In another sense, “flying blind” can itself stand for the ‘minor’: a pioneering, engaged “estrangement”, in short a heroic new media amateurism. A canonical example of such heroic technical 'make-doism' is Praise of Folly, which Erasmus wrote in 1509 in the space of a week while sojourning with his mate Sir Thomas More at his estate in Bucklersbury. Aside from being one of the catalysts of the Protestant Reformation, the book is one of the wittiest and most alive things you will ever read (along with More’s own Utopia). Its energy comes firstly from the anarchic spontaneity of the original text but also because the author did not simply pass it over to a publisher. Erasmus personally presided over the printing of the first editions, further invigorating the work with a very hands-on approach. The sense of rugged elegance which characterises the prose is apparent at a glance, as can be seen in this detail from a copy owned by Erasmus himself which shows us a margin illustration of Folly by his friend Hans Holbein.

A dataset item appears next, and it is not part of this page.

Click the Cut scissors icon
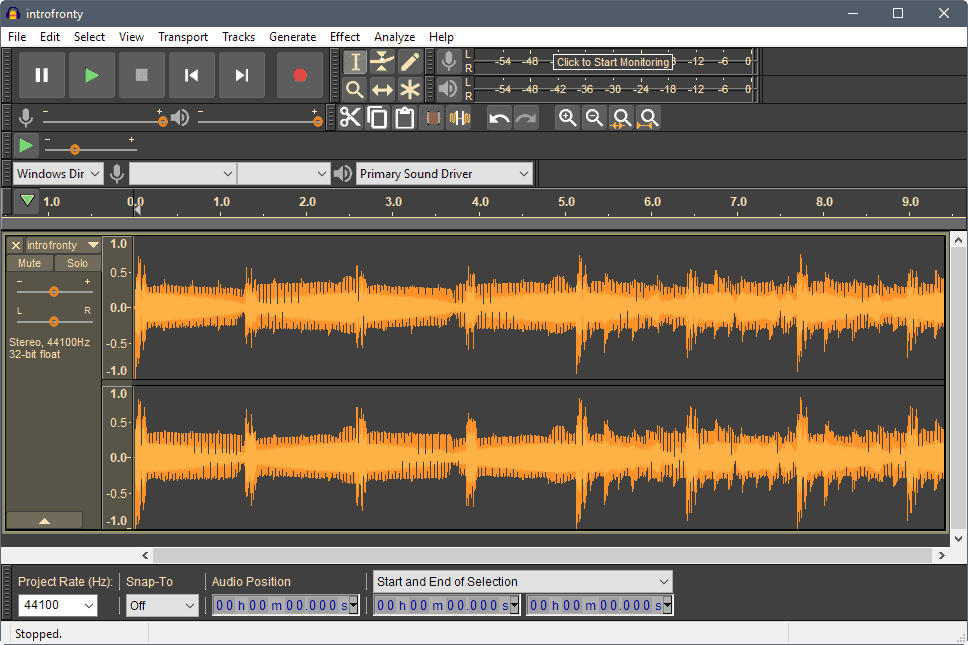 click(350, 118)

“Hans Holbein's witty marginal drawing of Folly (1515), in the first edition, a copy owned by Erasmus himself (Kupferstichkabinett, Basel)”.

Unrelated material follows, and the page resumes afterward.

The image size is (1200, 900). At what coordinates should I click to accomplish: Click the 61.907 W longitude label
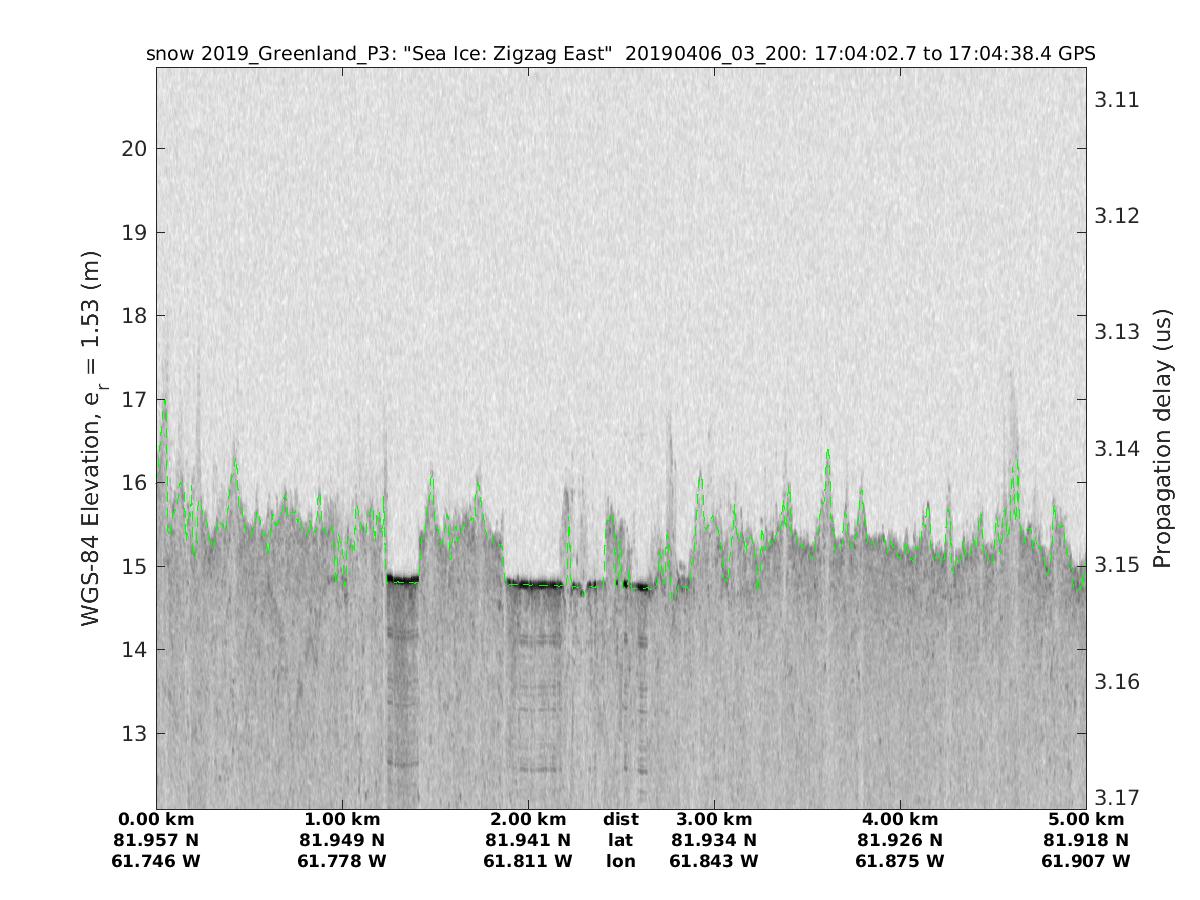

With its playfully interruptive deployment of Greek script and other inscriptive licences the book emanates the excitement and delight in disruption that must have been felt by writers at the dawn of the age of the printing press, an age coincidentally of great political scandal and turmoil.
Indeed, it is as if the manuscript and the mechanical copy still conceptually overlap at this early stage of the printing revolution. Today, one gets an equivalent sense of exuberant, scholarly experimentation in Jack Ross’s deliberately crude explorations of the possibilities of the hypertext, and furthermore in the way he uses these ideas to push the boundaries of the printed book or "codex" as he calls it. Once again, we see a positive overlap between a newer and older technology.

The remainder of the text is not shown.